How to complete this task:
Restate the whole listing word for word, missing no line.

Provided data:
:::::

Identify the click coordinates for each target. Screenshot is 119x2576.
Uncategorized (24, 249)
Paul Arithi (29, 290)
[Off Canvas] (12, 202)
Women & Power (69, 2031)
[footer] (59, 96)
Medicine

:::::

Response to this exercise:
Identify the click coordinates for each target. Screenshot is 119x2576.
Uncategorized (24, 249)
Paul Arithi (29, 290)
[Off Canvas] (12, 202)
Women & Power (69, 2031)
[footer] (59, 96)
Medicine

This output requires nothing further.